I love Thanksgiving.  I LOVE Thanksgiving.
  	It's become more important over the years, as my family becomes smaller.
  	One of the things I love the most is how my cooking has grown so much to include cooking traditions from those that have passed (my great-grandma, my grand ma), on my side, and merged with my husbands' side of the family (his mom and his grand mom).

  	Until about 5 years ago, I just helped and did grunt work.  Now, I'm the only one left that cooks, and I kind of became frantic of keeping dishes that meant so much in our family, alive.
  	So, for my side of the family:
  	Cornbread Chicken and Dressing.  (with turkey on actual Thanksgiving, but I make this a couple of times during the holiday season too.)  It has taken me years, but I've come up with the best blend of my great grandma's and my husband's grandma's dressings.    It's probably the one thing I'm most proud of that I cook.   It wouldn't be Thanksgiving without it.  I feel so close to them when I cook dressing.   and emotional.   It sounds like an odd thing to say. 

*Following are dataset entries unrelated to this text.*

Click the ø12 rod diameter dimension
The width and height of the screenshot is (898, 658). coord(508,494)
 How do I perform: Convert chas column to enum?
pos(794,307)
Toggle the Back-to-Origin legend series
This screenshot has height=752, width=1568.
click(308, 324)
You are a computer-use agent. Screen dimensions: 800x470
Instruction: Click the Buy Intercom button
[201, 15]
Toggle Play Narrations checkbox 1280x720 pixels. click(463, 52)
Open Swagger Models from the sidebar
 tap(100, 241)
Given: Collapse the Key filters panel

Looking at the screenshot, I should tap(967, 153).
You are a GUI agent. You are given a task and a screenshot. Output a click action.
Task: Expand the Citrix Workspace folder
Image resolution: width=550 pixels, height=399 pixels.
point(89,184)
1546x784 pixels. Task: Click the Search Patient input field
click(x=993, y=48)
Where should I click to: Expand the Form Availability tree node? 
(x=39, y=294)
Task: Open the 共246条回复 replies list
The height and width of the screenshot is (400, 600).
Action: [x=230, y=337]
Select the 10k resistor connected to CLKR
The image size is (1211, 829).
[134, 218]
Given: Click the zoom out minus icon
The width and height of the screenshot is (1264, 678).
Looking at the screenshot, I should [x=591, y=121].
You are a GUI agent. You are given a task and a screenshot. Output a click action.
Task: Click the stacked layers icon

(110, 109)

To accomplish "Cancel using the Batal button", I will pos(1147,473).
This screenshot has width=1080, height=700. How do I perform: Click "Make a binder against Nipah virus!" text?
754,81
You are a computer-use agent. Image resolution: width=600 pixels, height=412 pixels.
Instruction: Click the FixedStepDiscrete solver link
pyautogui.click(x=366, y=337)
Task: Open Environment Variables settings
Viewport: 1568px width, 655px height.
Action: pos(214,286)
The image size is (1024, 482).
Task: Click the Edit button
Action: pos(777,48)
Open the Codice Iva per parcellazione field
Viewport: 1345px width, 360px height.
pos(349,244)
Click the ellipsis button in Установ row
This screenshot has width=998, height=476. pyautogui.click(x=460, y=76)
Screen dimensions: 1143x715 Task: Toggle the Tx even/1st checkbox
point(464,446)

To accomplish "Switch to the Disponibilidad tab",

  	Pecan Pie is a must in our house too.   But I haven't yet perfected that one.  My husband makes a better pecan pie!

  	My daughter (10) and I are kind of cranberry fanatics.  Each year we make basic cranberries, and one new experimental one.  Last year I made one with figs and Port wine that was just flipping incredible.


  	This weekend I'm going to make my final menu.  I always end up rushed, but I'm trying to be better and plan better, to enjoy it even more.  People think I'm kind of crazy, because there's only 4 and I tend to make sooo many dishes, but it makes for a lot of leftovers 

  	I love this time of year.  I just wish it felt a tad cooler here.  (almost 80 degrees???)


----------